The development of solar power to fuel vehicles is an international challenge. A lot of work is being done in Switzerland in this field.

Land

The Biel School of Engineering in Canton Bern has been developing solar vehicles since 1985. Back in the 1990s its "Spirit of Biel" team dominated the gruelling 3,000 km (about 1,900 mile) World Solar Challenge race across Australia. Its Laboratory for Industrial Electronics has cooperated with the Solarmotions laboratory in Silicon Valley in California in the design of solar-powered cars.

A Lucerne-based team has built a solar powered car which embarked on a round-the-world trip in 2007 to publicise the need for non-polluting vehicles.

Water

Solar powered boats currently ply some of the Swiss lakes. The solar-powered MobiCat, the biggest solar-powered passenger ship in the world, was used to take visitors to the Swiss national exhibition, Expo 02, from one lakeside venue to another. The ultimate aim was to demonstrate the feasibility of using such transport on inland waters. Many other Expo visitors used a solar-powered ferry to take them to one of the exhibition's most popular exhibits, the Monolith, built in Lake Murten.

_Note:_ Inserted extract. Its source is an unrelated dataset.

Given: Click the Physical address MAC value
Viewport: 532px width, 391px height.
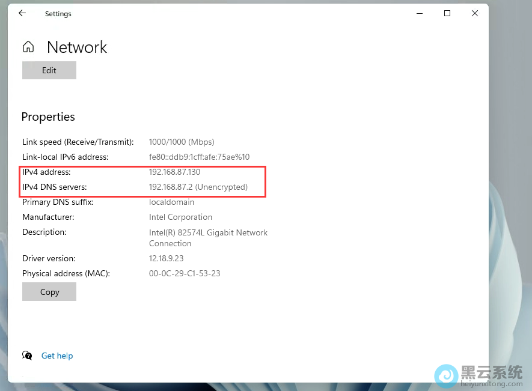Looking at the screenshot, I should pyautogui.click(x=185, y=274).
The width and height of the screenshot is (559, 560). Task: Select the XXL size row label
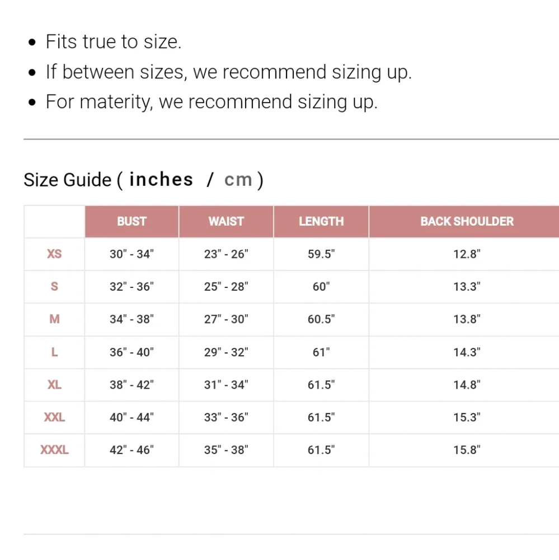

The uses of solar power are becoming ever more ambitious. A Swiss team crossed the Atlantic in a solar-powered catamaran, Sun-21, in the winter of 2006-07. It was the first-ever motorised vessel to make the trip without using any fuel. It took thirty days to cover the 5,000 km (3,100 miles) across the ocean from the Canary Islands to Martinique. In all it sailed 13,000 km (8,000 miles) from Chipiona in Spain to New York, where it arrived in early May 2007. After arriving in the Caribbean it made its way up the eastern seaboard of the US.

Another even more ambitious project was initiated in 2006: called PlanetSolar, its purpose is to build a trimaran able to sail round the world using renewable energy, mainly solar power. It is hoped to make the first voyage, with stopovers in 2008-9, and the second, in 80 days without stopovers, in 2010-11.

Air and space

Around-the-world balloonist Bertrand Piccard is working on a solar-powered microlight aircraft, SolarImpulse, in which he hopes to circumnavigate the earth, with stopovers, in 2011. SolarImpulse is planned to make its first 36 hour flight in 2009.

The possibilities of solar power are not confined to Earth. The Federal Institute of Technology, Lausanne, is considering the possibility of a solar-powered micro-aeroplane, Sky-Sailor, for exploring Mars.